She is sexually attracted to me. I know that for sure. When I wear nice clothes she says I look hot. Our sex life was very good until now she always wanted me and she gets jealous when other woman look at me or if she catches me perving on other woman.
I want to be in a relationship with her because when were not fighting we get along really well. She loves me and I love herr, shes just going through this phase at the moment, but even this morning in bed when she woke up she was all over me cuddling me, biting my neck and joking around.


----------



## Rogers (Aug 25, 2012)

_Posted via Mobile Device_
I don't know what to think anymore. We had a good day together today went out for the day and came home and watched a movie. I kept off her didn't smother her and at one stage she had her legs on mine. Then a bit later I rated my hand on her leg and she pulled it away quickly. When I asked her what was wrong she was very short with me and said its annoying. Them she complained that her legs were sore so i offered to rub them for her. Whilst doing this everytime I asked her if it was too hard or in the right spot she Woukd be very short with me. I asked her what was wrong and she said nothing in an angry voice. 
Then when we went to bed she cracked it with me for no reason. Said she was Sleeping upstairs and got very nasty with me. I asked her what was wrong and what had I done but she wouldnt reply and just ignored me. I followed her upstairs to try and find out what the hell I had gone wrong and she screamed at me and told me to get lost. 

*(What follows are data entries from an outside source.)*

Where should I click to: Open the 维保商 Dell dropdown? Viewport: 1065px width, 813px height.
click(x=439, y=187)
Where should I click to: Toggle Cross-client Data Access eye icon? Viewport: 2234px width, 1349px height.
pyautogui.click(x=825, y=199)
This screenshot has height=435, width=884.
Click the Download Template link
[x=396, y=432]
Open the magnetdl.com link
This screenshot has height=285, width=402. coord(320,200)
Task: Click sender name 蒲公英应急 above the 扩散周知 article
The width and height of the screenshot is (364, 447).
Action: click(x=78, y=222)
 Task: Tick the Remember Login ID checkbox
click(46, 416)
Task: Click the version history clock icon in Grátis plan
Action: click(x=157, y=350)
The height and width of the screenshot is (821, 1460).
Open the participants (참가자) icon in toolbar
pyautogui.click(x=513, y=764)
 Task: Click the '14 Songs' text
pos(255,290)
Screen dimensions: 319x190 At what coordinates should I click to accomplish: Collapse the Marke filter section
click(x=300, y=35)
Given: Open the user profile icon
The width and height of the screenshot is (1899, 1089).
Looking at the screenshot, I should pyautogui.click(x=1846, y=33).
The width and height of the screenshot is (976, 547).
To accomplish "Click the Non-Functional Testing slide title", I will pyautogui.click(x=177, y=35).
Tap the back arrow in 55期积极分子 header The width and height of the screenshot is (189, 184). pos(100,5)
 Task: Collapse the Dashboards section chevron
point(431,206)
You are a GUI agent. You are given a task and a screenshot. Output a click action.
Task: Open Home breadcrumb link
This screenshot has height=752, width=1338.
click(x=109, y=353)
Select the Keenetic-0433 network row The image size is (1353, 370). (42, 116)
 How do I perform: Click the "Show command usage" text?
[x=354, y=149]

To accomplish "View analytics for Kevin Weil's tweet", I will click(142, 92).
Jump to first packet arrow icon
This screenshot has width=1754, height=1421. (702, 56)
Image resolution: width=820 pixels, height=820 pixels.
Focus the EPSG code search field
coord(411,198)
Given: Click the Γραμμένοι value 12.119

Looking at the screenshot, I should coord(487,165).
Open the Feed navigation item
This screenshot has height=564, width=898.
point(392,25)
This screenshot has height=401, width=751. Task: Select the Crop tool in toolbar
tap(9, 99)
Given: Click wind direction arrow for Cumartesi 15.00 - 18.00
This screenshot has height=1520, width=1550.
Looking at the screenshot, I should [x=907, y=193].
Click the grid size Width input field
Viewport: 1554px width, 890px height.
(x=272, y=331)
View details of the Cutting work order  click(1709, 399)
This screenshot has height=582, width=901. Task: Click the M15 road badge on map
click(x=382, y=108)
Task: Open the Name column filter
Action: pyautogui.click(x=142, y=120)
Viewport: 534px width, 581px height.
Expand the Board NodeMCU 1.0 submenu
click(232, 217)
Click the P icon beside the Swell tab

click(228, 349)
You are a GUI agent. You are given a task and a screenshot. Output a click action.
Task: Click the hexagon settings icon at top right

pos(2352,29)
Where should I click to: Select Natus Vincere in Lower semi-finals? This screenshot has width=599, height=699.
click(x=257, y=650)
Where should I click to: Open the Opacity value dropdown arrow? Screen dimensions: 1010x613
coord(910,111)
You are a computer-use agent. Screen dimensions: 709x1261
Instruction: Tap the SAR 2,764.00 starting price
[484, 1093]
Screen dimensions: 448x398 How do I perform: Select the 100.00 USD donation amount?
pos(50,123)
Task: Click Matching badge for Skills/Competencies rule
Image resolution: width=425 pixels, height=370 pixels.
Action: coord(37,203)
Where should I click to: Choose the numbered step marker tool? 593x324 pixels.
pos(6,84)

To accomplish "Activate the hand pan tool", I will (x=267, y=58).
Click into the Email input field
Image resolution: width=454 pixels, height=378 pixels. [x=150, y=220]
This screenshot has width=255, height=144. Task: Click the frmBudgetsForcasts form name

I'm at a loss to understand what the hell is going on inside her head. Its as if she just hates me that much and despises me that she just cracks and has to let itbout. But then other times tells me she still loves me and wants us to work. I have no idea what she's really thinking.


----------



## Stonewall (Jul 5, 2011)

Rogers said:


> But when I have tried to push back and tell her no it just ends in more fighting. I told her that if she was going out tonight that i would too with a couple of mates and she got angry saying that maybe I might pick up a hot chick as were not together anymore. I know she was very jealous of the thought of me going out, but its okay for her to go out.
> I really dont know what shes thinking its like shes just trying to punish me and being very stubborn.


I understand what you are saying. My experience with the going out thing was exactly this. I let her go but really didnt like it and knew it was dangerous. years after the fact she told me that I should have told her no. That she needed me to say no. Knowing what i know now; if I were you I would say no and if you go anyway I will go out with my mates. If she does it then you follow through. Yes she will want to fight but you stay above that. When she tries to fight with you tell her that shes being disrespectful of you and it is unacceptable and you wont allow it. Then walk out.


----------



## Rogers (Aug 25, 2012)

Should I just give her am ultimatum and tell her she's got a week to decide if she wants this to work or I walk because I'm sick of the way she treats me? Last night was not called for I did nothing wrong. Gave her space didn't touch her or smother her and I get the feeling that's why she got angry because I didn't do what I normally do.
_Posted via Mobile Device_


----------